I want to train data and use cross validation, but I don't know what I have to do to label the outliers.
If for example I have this data:
trainData = [1,1,1; 1,1,2; 1,1,1.5; 1,1.5,1; 20,2,3; 2,20,2; 2,20,5; 20,2,2];
labelTrainData = [-1 -1 -1 -1 0 0 0 0];
(The first four are examples of the 1 class, the other four are examples of outliers, just for the cross validation)
And I train the model using this:
model = svmtrain(labelTrainData, trainData , '-s 2 -t 0 -d 3 -g 2.0 -r 2.0 -n 0.5 -m 40.0 -c 0.0 -e 0.0010 -p 0.1 -v 2' );
I'm not sure which value use to label the 1-class data and what to use to the outliers. Does someone knows how to do this?.
Thanks in advance.
-Jessica
According to http://www.joint-research.org/wp-content/uploads/2011/07/lukashevich2009Using-One-class-SVM-Outliers-Detection.pdf "Due to the lack of class labels in
the one-class SVM, it is not possible to optimize the kernel
parameters using cross-validation".
However, according to the LIBSVM FAQ that is not quite correct:
Q: How do I choose parameters for one-class SVM as training data are in only one class?
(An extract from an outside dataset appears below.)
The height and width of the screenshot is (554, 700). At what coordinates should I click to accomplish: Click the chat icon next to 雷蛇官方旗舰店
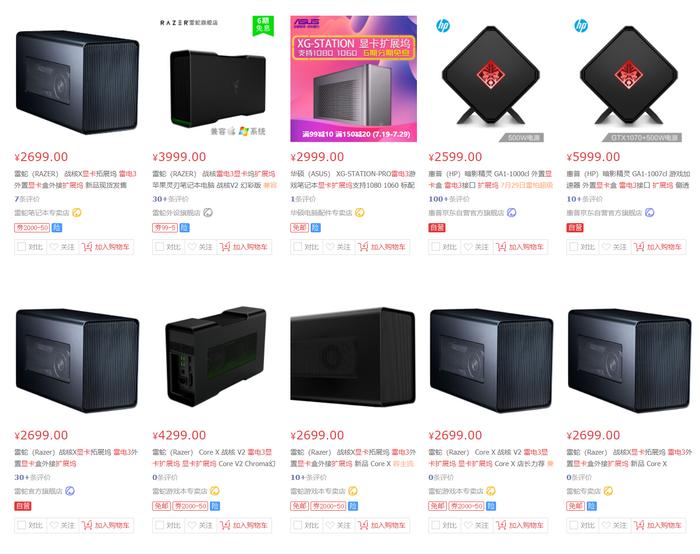[70, 492]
You have pre-specified true positive rate in mind and then search for parameters which achieve similar cross-validation accuracy.
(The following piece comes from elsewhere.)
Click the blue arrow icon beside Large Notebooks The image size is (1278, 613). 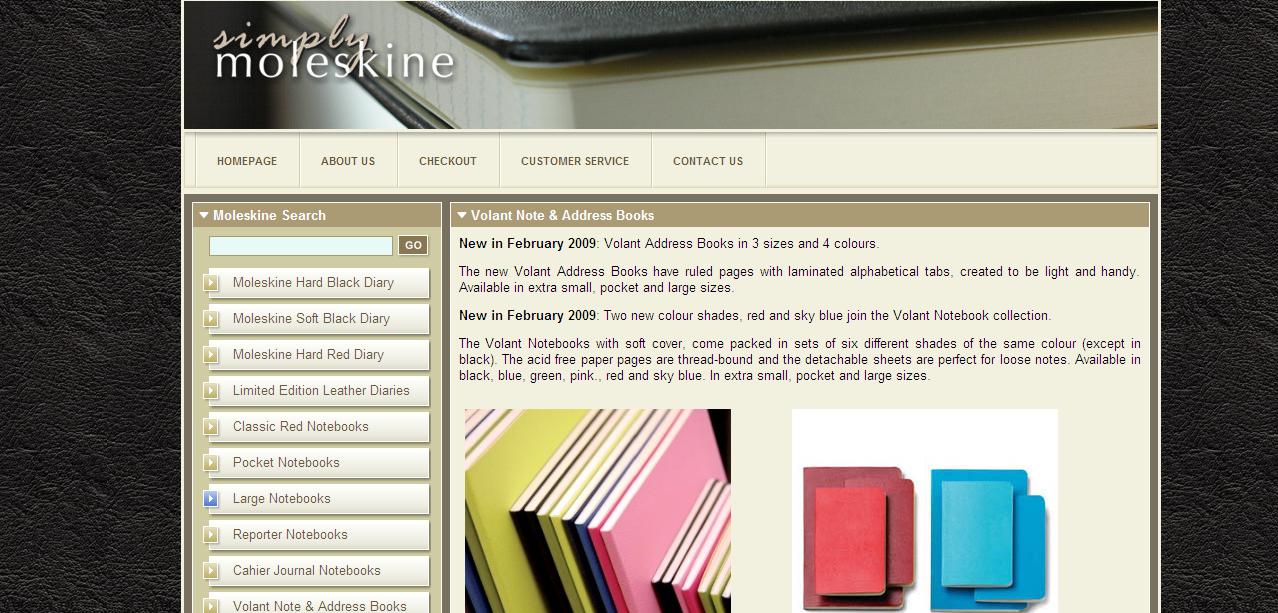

Furthermore the README for the libsvm source says of the input data:
"For classification, label is an integer indicating the class label ... For one-class SVM, it's not used so can be any number."
I think your outliers should not be included in the training data - libsvm will ignore the training labels. What you are trying to do is find a hypersphere that contains good data but not outliers. If you train with outliers in the data LIBSVM will try yo find a hypersphere that includes the outliers, which is exactly what you don't want. So you will need a training dataset without outliers, a validation dataset with outliers for choosing parameters, and a final test dataset to see whether your model generalizes.